● CONSEGNE
1 - Nell'articolo, a che cosa attribuisce Nordio la resistenza del maschio alla parità?
2 - Ripeti alla lettera il passo dell'articolo che va da "Per l’ex pasionaria" fino a "per coltivare tabù." compreso.
3 - Quali sono tutte le cose che, secondo l'articolo, «non servono»?

··· BRANO DI LETTURA ···

TRE MINISTRI UN SOLO CIRCO
Cronache dal teatrino di Palazzo
di Alfredo Facchini
C’è un teatrino, a Roma, dove ogni giorno si alza il sipario e la compagnia di giro del governo dà il peggio di sé. Basta un microfono, un palco improvvisato e la voglia incontenibile di dire qualcosa che superi, per volume e assurdità, ciò che ha detto un collega il giorno prima.
Nordio: «Il maschio non accetta la parità, il suo codice genetico fa resistenza».
Dopo aver strizzato l’occhiolino alla P2 di Licio Gelli, il Guardasigilli s’improvvisa genetista. Per lui l’uguaglianza fra donne e uomini non è questione di cultura, educazione, responsabilità, ma una faccenda di geni ribelli. E così la violenza maschile assume i toni della fatalità.
Attribuire la violenza maschile - come fa Nordio - al “codice genetico” significa togliere responsabilità umane, sociali, culturali. Rendere inevitabile ciò che andrebbe affrontato.
Poi arriva lei. Roccella: «Non c’è correlazione tra educazione sessuale a scuola e diminuzione della violenza contro le donne».
Per l’ex pasionaria pannelliana l’idea che l’educazione possa ridurre il danno sociale più antico del mondo diventa improvvisamente un’illusione. Non servono conoscenze, non servono strumenti, non servono parole: bisogna brancolare nel buio, e soprattutto restarci. Chi spera in giovani capaci di relazioni sane dovrà farsene una ragione: la scuola deve restare un luogo per coltivare tabù.

··· DATI FORNITI ···

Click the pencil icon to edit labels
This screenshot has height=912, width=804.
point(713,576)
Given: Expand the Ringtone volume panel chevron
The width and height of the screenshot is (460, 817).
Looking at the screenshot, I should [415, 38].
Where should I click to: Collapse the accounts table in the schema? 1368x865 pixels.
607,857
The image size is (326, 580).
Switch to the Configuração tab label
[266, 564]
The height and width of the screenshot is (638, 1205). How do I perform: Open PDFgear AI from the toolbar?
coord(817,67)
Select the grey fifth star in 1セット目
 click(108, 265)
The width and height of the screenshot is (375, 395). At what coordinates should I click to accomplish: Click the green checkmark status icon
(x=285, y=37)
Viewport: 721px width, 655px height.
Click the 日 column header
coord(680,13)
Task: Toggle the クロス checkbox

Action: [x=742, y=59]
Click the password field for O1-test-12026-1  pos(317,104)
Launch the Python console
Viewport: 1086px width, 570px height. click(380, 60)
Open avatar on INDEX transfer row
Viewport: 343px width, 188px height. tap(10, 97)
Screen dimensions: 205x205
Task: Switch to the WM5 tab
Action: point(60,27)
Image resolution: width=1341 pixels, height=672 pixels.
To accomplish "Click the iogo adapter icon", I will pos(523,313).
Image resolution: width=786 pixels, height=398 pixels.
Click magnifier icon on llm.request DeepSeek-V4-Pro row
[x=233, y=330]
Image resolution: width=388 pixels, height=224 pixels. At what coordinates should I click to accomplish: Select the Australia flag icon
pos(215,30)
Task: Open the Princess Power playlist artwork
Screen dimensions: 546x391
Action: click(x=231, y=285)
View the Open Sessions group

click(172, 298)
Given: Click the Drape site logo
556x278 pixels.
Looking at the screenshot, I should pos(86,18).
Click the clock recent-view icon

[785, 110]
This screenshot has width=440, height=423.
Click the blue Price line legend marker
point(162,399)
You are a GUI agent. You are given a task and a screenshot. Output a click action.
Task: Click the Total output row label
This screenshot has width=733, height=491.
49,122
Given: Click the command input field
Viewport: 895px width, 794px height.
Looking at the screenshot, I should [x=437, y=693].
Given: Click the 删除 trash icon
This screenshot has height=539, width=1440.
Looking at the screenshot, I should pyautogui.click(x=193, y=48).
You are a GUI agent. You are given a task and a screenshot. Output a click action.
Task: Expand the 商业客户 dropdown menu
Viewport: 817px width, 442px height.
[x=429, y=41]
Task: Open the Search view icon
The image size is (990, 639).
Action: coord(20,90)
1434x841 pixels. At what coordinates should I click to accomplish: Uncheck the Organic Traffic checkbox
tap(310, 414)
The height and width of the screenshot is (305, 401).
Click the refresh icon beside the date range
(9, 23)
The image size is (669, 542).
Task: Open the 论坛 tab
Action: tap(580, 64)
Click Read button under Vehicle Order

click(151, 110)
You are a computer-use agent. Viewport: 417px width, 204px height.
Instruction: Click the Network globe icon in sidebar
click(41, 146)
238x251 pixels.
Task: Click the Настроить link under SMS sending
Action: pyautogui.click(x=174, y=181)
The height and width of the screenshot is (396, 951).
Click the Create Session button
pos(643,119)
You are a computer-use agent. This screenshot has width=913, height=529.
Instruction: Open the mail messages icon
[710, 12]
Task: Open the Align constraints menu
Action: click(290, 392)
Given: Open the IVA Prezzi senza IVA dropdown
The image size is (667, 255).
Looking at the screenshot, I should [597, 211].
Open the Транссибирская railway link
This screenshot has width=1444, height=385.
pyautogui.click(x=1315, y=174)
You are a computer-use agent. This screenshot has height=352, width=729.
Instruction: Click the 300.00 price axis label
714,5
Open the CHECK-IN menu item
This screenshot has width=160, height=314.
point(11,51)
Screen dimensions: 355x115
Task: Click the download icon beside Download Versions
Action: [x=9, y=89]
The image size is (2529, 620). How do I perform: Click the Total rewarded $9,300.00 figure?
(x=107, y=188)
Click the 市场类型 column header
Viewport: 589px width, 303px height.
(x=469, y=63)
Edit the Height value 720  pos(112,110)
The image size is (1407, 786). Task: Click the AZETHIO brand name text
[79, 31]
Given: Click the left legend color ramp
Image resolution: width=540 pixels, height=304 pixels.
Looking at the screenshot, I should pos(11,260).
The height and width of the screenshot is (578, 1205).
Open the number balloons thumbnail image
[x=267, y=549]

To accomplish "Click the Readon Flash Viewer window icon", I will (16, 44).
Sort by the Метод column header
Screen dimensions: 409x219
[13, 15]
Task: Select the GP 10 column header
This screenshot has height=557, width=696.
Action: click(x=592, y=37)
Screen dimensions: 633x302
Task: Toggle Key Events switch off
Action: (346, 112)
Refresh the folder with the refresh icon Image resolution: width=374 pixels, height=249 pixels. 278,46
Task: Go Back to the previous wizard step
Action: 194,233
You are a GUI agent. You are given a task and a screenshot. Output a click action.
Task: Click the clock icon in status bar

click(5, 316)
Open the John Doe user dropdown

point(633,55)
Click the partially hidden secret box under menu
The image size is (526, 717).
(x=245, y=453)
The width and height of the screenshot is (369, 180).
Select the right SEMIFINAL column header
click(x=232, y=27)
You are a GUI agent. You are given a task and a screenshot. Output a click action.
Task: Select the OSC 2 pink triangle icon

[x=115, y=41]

···

● RISPOSTE
1 - Al codice genetico.

2 -
Per l’ex pasionaria pannelliana l’idea che l’educazione possa ridurre il danno sociale più antico del mondo diventa improvvisamente un’illusione. Non servono conoscenze, non servono strumenti, non servono parole: bisogna brancolare nel buio, e soprattutto restarci. Chi spera in giovani capaci di relazioni sane dovrà farsene una ragione: la scuola deve restare un luogo per coltivare tabù.

3 - Conoscenze, strumenti, parole.